=== Begin Enclosure ===
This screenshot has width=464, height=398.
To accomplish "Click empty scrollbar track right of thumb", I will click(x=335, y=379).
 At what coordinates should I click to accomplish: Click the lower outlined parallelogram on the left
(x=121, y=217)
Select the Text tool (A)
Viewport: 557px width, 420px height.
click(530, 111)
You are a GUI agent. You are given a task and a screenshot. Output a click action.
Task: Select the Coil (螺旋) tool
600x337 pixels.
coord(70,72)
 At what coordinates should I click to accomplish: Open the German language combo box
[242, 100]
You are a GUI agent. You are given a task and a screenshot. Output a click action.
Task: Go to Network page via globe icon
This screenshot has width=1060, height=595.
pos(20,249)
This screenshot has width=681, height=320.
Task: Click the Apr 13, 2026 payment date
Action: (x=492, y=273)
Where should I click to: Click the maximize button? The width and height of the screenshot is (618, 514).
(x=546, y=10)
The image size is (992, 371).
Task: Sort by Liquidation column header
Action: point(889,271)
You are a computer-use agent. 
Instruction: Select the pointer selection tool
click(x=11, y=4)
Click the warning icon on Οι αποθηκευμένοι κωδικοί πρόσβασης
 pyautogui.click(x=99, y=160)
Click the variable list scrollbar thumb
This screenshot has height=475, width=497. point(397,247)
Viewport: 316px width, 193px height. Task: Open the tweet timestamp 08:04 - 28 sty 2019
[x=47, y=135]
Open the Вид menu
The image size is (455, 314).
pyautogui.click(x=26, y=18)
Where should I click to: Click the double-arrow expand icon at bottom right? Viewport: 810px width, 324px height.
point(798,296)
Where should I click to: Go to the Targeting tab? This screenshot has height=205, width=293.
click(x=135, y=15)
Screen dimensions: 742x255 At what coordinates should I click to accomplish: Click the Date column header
=== End Enclosure ===
[About this task] In full and word for word, output the entries.

[Answer area]
This screenshot has width=464, height=398.
To accomplish "Click empty scrollbar track right of thumb", I will click(x=335, y=379).
 At what coordinates should I click to accomplish: Click the lower outlined parallelogram on the left
(x=121, y=217)
Select the Text tool (A)
Viewport: 557px width, 420px height.
click(530, 111)
You are a GUI agent. You are given a task and a screenshot. Output a click action.
Task: Select the Coil (螺旋) tool
600x337 pixels.
coord(70,72)
 At what coordinates should I click to accomplish: Open the German language combo box
[242, 100]
You are a GUI agent. You are given a task and a screenshot. Output a click action.
Task: Go to Network page via globe icon
This screenshot has width=1060, height=595.
pos(20,249)
This screenshot has width=681, height=320.
Task: Click the Apr 13, 2026 payment date
Action: (x=492, y=273)
Where should I click to: Click the maximize button? The width and height of the screenshot is (618, 514).
(x=546, y=10)
The image size is (992, 371).
Task: Sort by Liquidation column header
Action: point(889,271)
You are a computer-use agent. 
Instruction: Select the pointer selection tool
click(x=11, y=4)
Click the warning icon on Οι αποθηκευμένοι κωδικοί πρόσβασης
 pyautogui.click(x=99, y=160)
Click the variable list scrollbar thumb
This screenshot has height=475, width=497. point(397,247)
Viewport: 316px width, 193px height. Task: Open the tweet timestamp 08:04 - 28 sty 2019
[x=47, y=135]
Open the Вид menu
The image size is (455, 314).
pyautogui.click(x=26, y=18)
Where should I click to: Click the double-arrow expand icon at bottom right? Viewport: 810px width, 324px height.
point(798,296)
Where should I click to: Go to the Targeting tab? This screenshot has height=205, width=293.
click(x=135, y=15)
Screen dimensions: 742x255 At what coordinates should I click to accomplish: Click the Date column header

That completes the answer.